Así que ahora mismo el libro de Kim es una de las pocas rendijas del país, que nos quedan a los curiosos del primer mundo, por entre las que enterarnos de 1) cómo es el asfixiante marco en el que se desarrollan las clases de los chicos más listos del país y b) cómo funciona la paranoia que sobrevuela a los profesores extranjeros que han tenido la feliz idea de irse al país que ahora mismo lidera el eje del mal, conviviendo con unos chavalillos que no saben nada de cortejar a una chaval pero a los que en cualquier momento se les puede girar la pelota y los denuncian por saltarse las estrictas normas (sobretodo de comunicación).  El libro está trufado de anécdotas que revelan el grado de alienación respecto a otras realidades que vive el pueblo norcoreano. En un juego de preguntas tipo Trivial, la profesora se da cuenta que sus alumnos saben que el 31 de agosto de 1998 despegó el Kwangmyŏngsŏng-1, primer satélite del ambicioso plan espacial norcoerana, pero no tienen ni idea de qué país envió al primer hombre a la luna.

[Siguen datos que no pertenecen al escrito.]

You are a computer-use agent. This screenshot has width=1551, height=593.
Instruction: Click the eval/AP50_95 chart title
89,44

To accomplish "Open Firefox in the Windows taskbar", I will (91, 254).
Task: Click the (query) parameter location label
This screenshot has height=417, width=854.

La diferencia entre los coreanos del sur y los del norte se resumen en que estos últimos no saben que existe un ‘al otro lado’. Mientras que los del sur se mortifican proyectando en lo que estarán sufriendo los familiares que, por una razón u otra, quedaron colgados en ese limbo que es el vecino  del norte.

“En una ocasión, les pedimos a los alumnos que escribiesen y representasen una escena, y decidieron escribir sobre dos maestros canadienses que tenían que ir a un hospital local. Uno de ellos estaba herido, y el otro se ofrecía a vender su sangre para ayudarle, y entonces los dos descubrían que la atención sanitaria era gratuita gracias al ánimo solícito de Kim Jong-il, el Gran General”.

Katie les hizo ver que aquello no tenía ni pies ni cabeza, porque: I) un profesor extranjero solo sería atendido en un hospital de extranjeros, y estos no eran gratuitos; 2) a la gente, por lo general, no se le paga por adelantado. los estudiantes se quedaron un poco cortados, y luego dijeron:

-Vale, pues el amigo que no está herido tiene que avisar a la esposa del herido, así que va al aeropuerto para viajar a Canadá y explicárselo.

Katie preguntó por qué no telefoneaba a la esposa, en lugar de volar hasta Canadá.  Los estudiantes, pillados a contrapié, dijeron entonces:

-Bueno, en ese caso, llamarían desde el hospital, pero el doctor hará la llamada. ¿Y cómo va a hablar con la esposa en Canadá si no sabe inglés?

Katie le preguntó por qué no podía ser el amigo el que llamara directamente a la esposa. Y así una y otra vez. Cada respuesta nos deprimía un poco más, porque era evidente que incluso algo tan sencillo como llamar a un familiar que vivía en el extranjero les resultaba inimaginable, al menos sin un permiso especial”.